Werkstoffe der Zukunft im Blick

Fraunhofer CEM wird Wirtschaft, Wissenschaft und Politik zu Fragen des effizienten Rohstoff- und Materialeinsatzes sowie des nachhaltigen Wirtschaftens beraten

Fraunhofer CEM nimmt Arbeit auf: Die Ökonomik der Werkstoffe für den Standort Deutschland im Blick! Foto: pixabay.de Fraunhofer CEM nimmt Arbeit auf und richtet den Fokus auf die Ökonomik der Werkstoffe für den Standort Deutschland. Foto: pixabay.de

70 Prozent aller neuen Erzeugnisse in Deutschland basieren auf neuen oder weiterentwickelten Werkstoffen. Doch welche Werkstoffe brauchen Wirtschaft und Gesellschaft heute und in Zukunft?
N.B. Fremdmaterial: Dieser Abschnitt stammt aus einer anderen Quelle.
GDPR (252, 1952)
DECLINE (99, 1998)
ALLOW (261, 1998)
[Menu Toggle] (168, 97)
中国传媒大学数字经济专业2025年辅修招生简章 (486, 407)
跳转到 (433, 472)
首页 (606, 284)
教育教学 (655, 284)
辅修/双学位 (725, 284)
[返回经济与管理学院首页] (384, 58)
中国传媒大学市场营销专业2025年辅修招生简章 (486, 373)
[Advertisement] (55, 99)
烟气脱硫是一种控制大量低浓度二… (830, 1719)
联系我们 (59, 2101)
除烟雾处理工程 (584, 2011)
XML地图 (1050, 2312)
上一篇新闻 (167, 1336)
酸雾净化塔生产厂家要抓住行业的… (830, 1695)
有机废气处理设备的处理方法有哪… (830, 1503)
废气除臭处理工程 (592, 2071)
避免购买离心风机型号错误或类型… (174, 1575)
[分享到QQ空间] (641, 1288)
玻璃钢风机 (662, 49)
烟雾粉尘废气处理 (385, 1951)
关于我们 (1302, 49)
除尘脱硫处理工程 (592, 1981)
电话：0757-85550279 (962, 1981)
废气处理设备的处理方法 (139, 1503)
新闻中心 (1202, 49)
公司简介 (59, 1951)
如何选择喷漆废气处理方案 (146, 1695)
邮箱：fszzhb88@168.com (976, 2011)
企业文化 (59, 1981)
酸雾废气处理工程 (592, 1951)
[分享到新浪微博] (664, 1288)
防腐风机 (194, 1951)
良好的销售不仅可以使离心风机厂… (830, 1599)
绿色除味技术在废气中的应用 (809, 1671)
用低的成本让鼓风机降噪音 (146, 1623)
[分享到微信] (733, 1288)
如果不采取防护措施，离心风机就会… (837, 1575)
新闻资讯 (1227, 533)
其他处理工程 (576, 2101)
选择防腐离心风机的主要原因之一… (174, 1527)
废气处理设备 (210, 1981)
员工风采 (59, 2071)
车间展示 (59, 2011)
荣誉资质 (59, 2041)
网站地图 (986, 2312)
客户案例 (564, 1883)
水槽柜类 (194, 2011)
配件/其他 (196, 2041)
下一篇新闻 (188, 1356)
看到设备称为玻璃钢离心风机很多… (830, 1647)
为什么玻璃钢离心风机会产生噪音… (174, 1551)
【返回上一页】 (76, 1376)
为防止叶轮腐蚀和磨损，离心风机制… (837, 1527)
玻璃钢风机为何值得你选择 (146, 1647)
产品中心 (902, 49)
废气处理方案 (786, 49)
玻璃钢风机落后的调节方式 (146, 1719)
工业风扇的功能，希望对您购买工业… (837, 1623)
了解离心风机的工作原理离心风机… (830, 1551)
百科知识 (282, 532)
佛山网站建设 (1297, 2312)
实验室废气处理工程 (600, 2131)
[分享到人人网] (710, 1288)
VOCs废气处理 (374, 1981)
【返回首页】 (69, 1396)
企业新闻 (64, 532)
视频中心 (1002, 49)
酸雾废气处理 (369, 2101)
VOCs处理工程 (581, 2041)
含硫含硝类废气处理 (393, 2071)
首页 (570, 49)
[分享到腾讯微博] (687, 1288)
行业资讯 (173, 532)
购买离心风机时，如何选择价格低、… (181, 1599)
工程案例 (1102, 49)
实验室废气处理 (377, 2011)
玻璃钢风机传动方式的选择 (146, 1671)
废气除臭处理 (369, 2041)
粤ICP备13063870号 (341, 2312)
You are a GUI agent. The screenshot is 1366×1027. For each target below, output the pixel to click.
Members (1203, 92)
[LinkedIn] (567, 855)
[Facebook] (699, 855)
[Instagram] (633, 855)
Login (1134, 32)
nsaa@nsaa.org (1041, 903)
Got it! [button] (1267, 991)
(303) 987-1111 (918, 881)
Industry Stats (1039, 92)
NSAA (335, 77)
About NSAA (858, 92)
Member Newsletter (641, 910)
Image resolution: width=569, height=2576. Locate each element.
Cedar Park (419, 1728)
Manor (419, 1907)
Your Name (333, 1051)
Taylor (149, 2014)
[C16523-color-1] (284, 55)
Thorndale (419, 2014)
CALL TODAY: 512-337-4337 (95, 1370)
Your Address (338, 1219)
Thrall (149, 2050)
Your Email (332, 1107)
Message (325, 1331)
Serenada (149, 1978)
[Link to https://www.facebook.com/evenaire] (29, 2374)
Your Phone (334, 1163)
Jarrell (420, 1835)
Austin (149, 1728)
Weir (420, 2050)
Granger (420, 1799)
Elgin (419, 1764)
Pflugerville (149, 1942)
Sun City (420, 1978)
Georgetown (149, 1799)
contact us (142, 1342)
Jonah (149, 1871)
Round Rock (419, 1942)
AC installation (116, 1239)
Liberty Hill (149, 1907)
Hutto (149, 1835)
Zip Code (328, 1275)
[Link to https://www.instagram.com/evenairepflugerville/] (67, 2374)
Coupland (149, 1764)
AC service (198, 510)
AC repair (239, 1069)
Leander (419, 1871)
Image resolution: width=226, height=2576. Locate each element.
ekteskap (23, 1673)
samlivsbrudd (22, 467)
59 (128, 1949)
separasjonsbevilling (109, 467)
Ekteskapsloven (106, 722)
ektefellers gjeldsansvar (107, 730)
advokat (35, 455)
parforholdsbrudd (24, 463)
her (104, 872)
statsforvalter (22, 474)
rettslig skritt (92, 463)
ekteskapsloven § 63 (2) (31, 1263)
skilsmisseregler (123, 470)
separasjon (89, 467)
Antworten darauf liefert das Fraunhofer-Center für Ökonomik der Werkstoffe CEM. Die neue Einrichtung wird zur Schnittstelle zwischen industriellen Herausforderungen wie Digitalisierung, Materialeffizienz oder beschleunigten Innovationszyklen einerseits und den Strategien der Werkstoffforschung andererseits. Das Fraunhofer CEM wird Wirtschaft, Wissenschaft und Politik zu Fragen des effizienten Rohstoff- und Materialeinsatzes und nachhaltigen Wirtschaftens beraten und damit zur langfristigen Sicherung von Standortvorteilen in Deutschland und Europa beitragen.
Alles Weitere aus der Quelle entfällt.